We quickly added higher defense spending and increased international arms sales to the Trump structural growth drivers. These six drivers would deliver real GDP growth consistently above projections — and yes, we easily blew past 25,000 on the Dow.

Today, the Biden administration is reversing all Trump growth policies — from cancelled pipelines and terminated arms deals to a waning defense budget. With more Keynesian stimulus on the way, taxes will go up directly through legislation or indirectly through inflation.  

In normal times, this Trump-to-Biden transition would simply mean a reversion to the old Obama-Biden administration mean of sub-2% growth and stagnant real wages.  It is with the complications of the pandemic where the “flation” part of stagflation rears its ugly head.

The pandemic from China has struck at the three main pillars of urban prosperity around the world — high-rise office buildings, mass transit, and hospitality and entertainment. The result: A vast army of unemployed service sector refugees.
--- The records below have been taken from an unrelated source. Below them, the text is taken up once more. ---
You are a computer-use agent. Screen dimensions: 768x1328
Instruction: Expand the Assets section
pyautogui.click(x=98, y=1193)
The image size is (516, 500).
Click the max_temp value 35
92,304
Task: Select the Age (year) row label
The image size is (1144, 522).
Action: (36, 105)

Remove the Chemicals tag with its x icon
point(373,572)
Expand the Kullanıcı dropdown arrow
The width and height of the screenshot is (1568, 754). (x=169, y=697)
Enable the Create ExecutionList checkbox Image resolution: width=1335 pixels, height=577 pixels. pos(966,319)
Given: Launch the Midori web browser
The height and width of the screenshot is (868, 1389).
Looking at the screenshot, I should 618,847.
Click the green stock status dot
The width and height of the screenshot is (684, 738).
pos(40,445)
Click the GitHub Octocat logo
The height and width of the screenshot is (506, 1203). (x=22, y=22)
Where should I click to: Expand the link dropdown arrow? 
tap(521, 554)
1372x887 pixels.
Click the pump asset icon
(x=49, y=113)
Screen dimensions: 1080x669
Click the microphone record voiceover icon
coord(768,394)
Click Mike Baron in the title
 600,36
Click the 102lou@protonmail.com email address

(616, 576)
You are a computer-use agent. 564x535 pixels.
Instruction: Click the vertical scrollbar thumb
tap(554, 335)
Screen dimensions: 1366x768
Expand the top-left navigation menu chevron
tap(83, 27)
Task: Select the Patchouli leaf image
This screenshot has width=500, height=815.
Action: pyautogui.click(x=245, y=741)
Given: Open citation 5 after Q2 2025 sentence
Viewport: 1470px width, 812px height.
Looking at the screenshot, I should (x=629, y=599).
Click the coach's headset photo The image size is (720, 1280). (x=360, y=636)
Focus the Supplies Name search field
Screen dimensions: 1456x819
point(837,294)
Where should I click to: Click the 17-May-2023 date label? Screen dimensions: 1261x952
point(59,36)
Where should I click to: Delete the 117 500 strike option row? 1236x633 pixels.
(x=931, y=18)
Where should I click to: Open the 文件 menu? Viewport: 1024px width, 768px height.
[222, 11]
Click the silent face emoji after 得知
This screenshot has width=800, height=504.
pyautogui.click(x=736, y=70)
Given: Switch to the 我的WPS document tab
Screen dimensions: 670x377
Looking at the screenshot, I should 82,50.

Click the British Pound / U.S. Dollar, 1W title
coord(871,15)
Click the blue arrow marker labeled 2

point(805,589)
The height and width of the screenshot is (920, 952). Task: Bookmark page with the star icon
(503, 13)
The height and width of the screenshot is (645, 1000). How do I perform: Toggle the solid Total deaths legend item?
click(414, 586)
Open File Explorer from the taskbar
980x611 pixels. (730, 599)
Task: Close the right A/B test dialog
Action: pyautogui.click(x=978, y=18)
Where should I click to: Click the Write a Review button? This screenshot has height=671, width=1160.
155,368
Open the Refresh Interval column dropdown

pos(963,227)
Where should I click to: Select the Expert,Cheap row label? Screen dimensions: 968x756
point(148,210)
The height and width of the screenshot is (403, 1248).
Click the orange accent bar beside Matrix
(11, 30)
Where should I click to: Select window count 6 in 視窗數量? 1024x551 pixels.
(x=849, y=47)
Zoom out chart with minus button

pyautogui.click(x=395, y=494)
Pandemic flight to the suburbs has also made American cities like New York and Chicago more vulnerable to violence. “Defund the police” movements have exacerbated skyrocketing urban crime rates. 

The essence of high structural unemployment in this pandemic-fueled urban decay is the spectacle of millions of unemployed Americans without the skills to fill millions of job openings. Expect wage inflation in select sectors. Paradoxically, expect real wages to fall in the aggregate under the weight of service sector refugees, open border policies, and slower Bidenomics growth.